*** Begin section ***

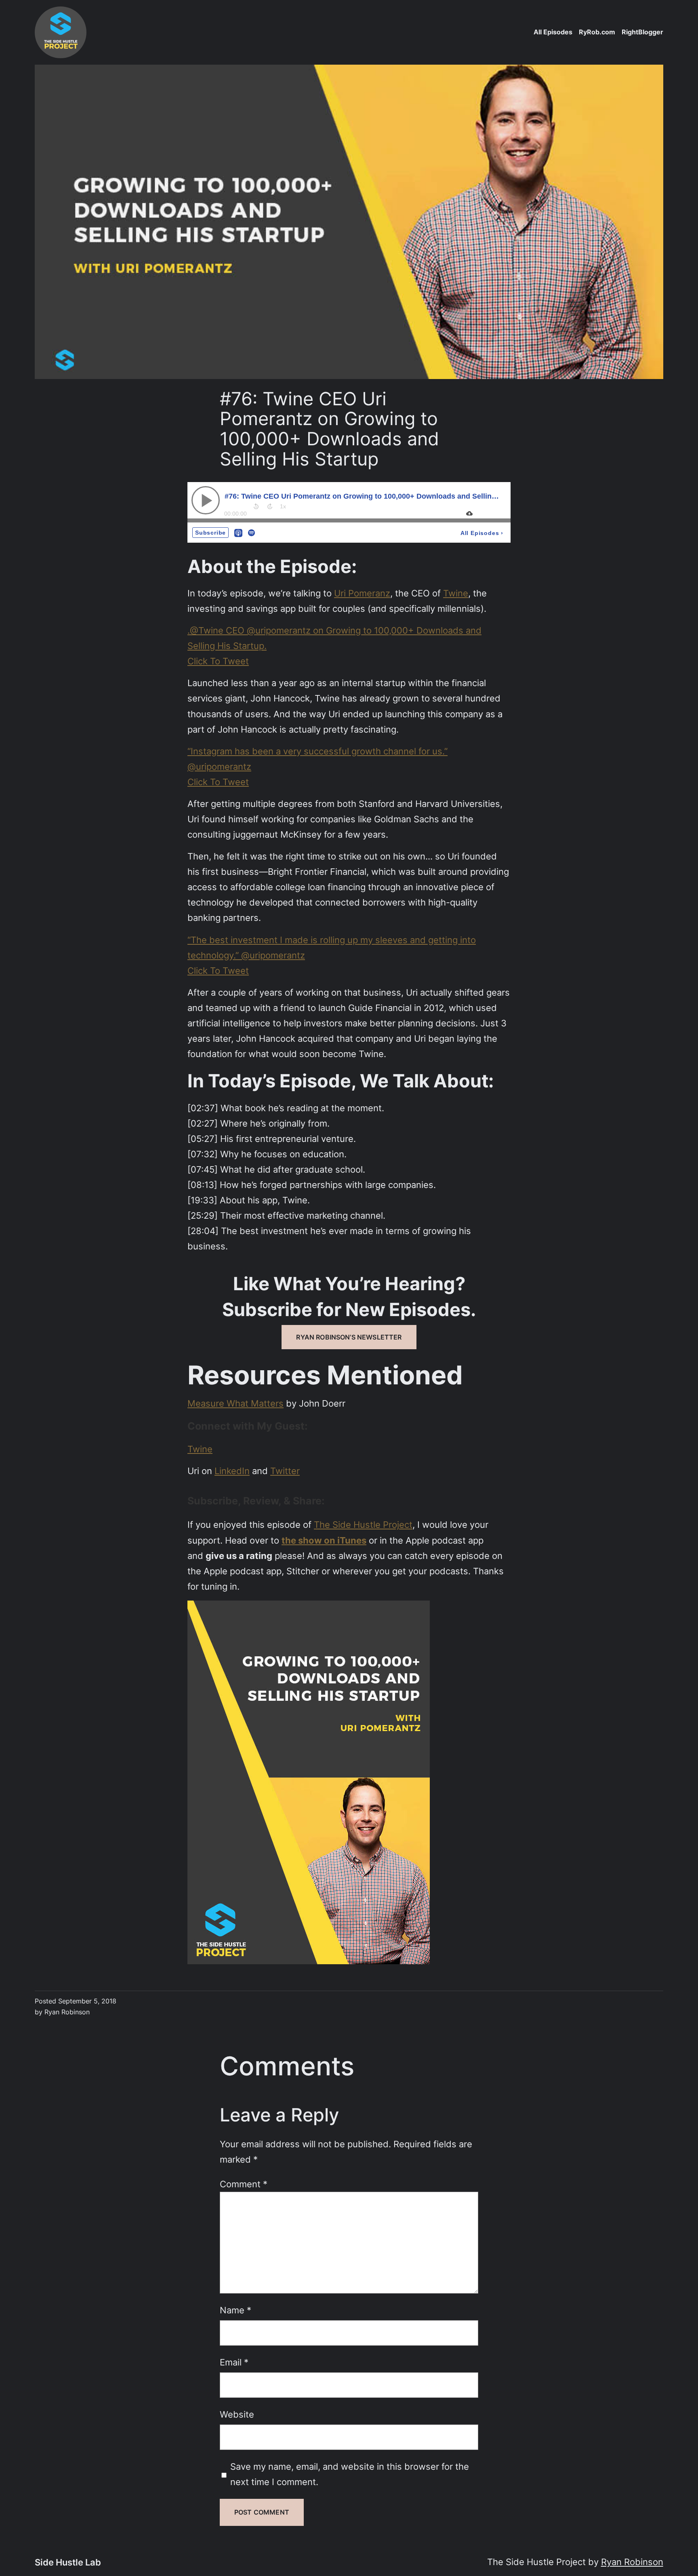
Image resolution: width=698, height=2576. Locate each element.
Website (237, 2414)
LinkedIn (232, 1470)
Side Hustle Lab (68, 2562)
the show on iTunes (324, 1540)
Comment (243, 2183)
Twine (455, 593)
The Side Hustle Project (363, 1524)
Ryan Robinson (632, 2561)
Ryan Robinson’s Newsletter (349, 1337)
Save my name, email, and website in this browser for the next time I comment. (349, 2474)
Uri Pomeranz (362, 593)
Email (234, 2362)
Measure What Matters (235, 1403)
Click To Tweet (218, 660)
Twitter (285, 1470)
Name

*** End section ***

● Work to be completed:
Copy out each line of the material in which the word "Ryan" turns up.

● Task answer:
Ryan Robinson (632, 2561)
Ryan Robinson’s Newsletter (349, 1337)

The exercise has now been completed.